Görkem ve haşmet yücenin eş anlamlısı olan iki kelimedir. Dirse Han hikayesinde görkemlilik de ideal olanın bir başka yanını gösterir. “Dirse Han kalkubanı yirinden örü turup kırk yigidin boyuna alup Bayındır Hanun sohbetine gelür idi. “(s. 78) “Kalkubanı Han Bayındır yirinden turmış , bir yere ağ otağ bir yire kızıl otağ bir yire kara otağ dikdürmüş ,oğulluyu ağ otağa kızluyı kızıl otağa, oğlı kızı olmayanı kara otağa kondurun kara kiçe altına döşen, kara koyun yahnısından önine getürün, yir ise yisün, yimez ise tursun gitsün.”(s. 79)”Bayındır Hanun bir buğası var idi, bir dahı buğrası var idi. Ol buğa katı taşa buynuz ursa un gibi ügidürdi. Bir yazın bir güzin buğay ile buğrayı savaşdururlar idi. Bayındır Han kalın Oğuz bigleriyle temaşaya bakar idi, teferrüc ider idi. “(s. 81)Bu haşmetli ve görkemli görünüşleri çoğaltabiliriz. Görkem ruhsal doygunlluk,uyumlu bir denge ve büyülenme duygusu , hayranlık ve dinamizm, tapınma hislerini harekete geçirir.Bütün bu sağlıklı insan özellikleri Dirse Han hikayesinin insan , tabiat ve ilişkilerine hakimdir. Çürümeye , dejenereye tahammül edilmez.

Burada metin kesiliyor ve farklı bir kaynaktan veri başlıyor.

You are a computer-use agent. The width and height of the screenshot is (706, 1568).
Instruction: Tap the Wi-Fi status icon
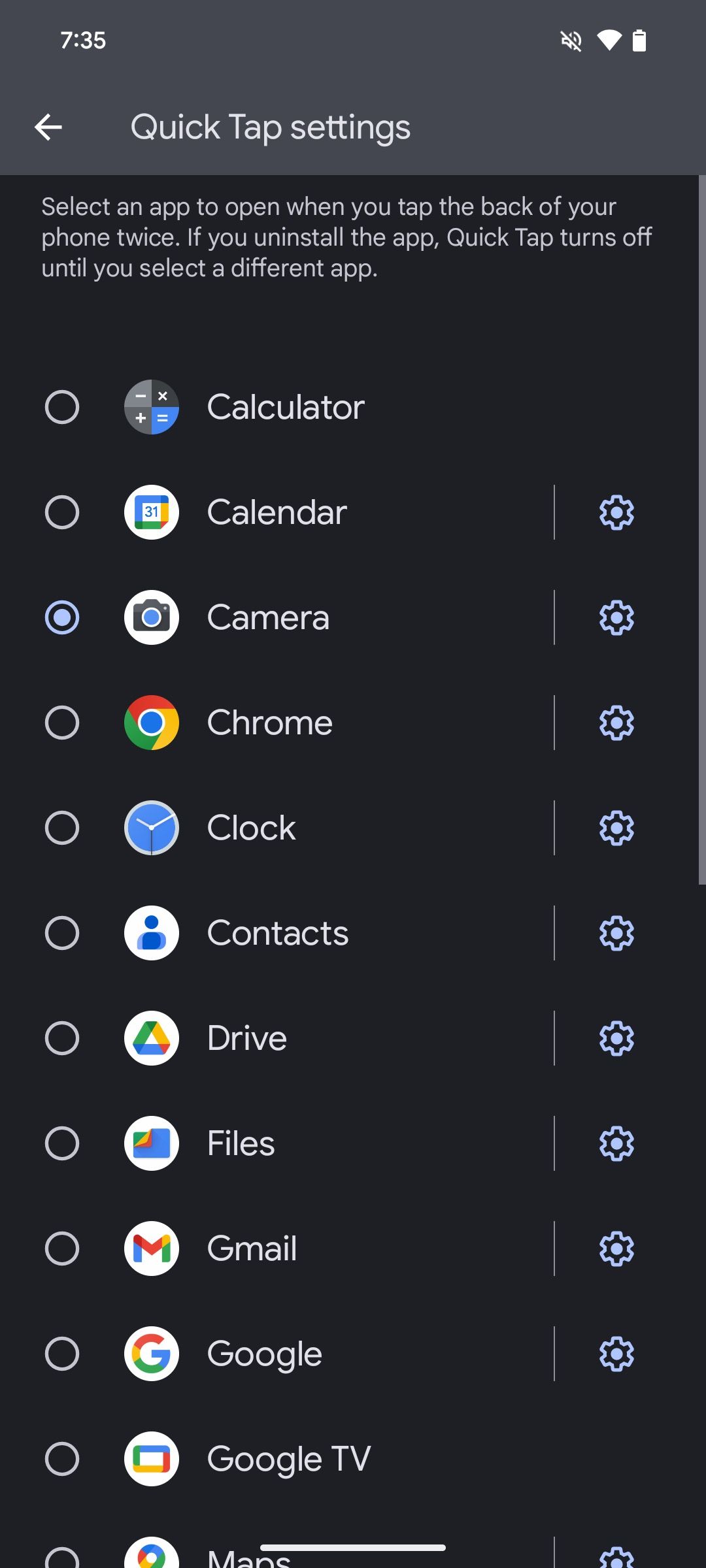coord(609,41)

Dolaylı güzel üretme şekli ise tezatlarla elde edilir. Hikayenin temel kurgusu iyi kötü tezadına göre kurulmuştur. Kara otağ, ağ otağ tezadı, hikayenin bütününe hakim bir sembol gibidir. Hikaye bu iki otağın arasında oluşmuştur, simgesel olarak. Dirse hanın kara otağda başlayan hikayesi ak otağda son bulur. Hikayenin başı kara , sonu ise aktır. Tezat hayatın hızını veren fiziksel ve felsefi bir öğedir. Kara otağ, ak otağ tezadı, ile iyi evlat kötü evlat tezadı hikayenin hızını, hareketliliğini ve gerilimlerini üretir. Dede Korkut bilerek bilmeyerek bu tezadın sonunda eleştirel olarak elde edilen güzellik ve huzura varır. “Hanlar hanı Han Bayındır oğlana biglik verdi, taht virdi”(s. 94)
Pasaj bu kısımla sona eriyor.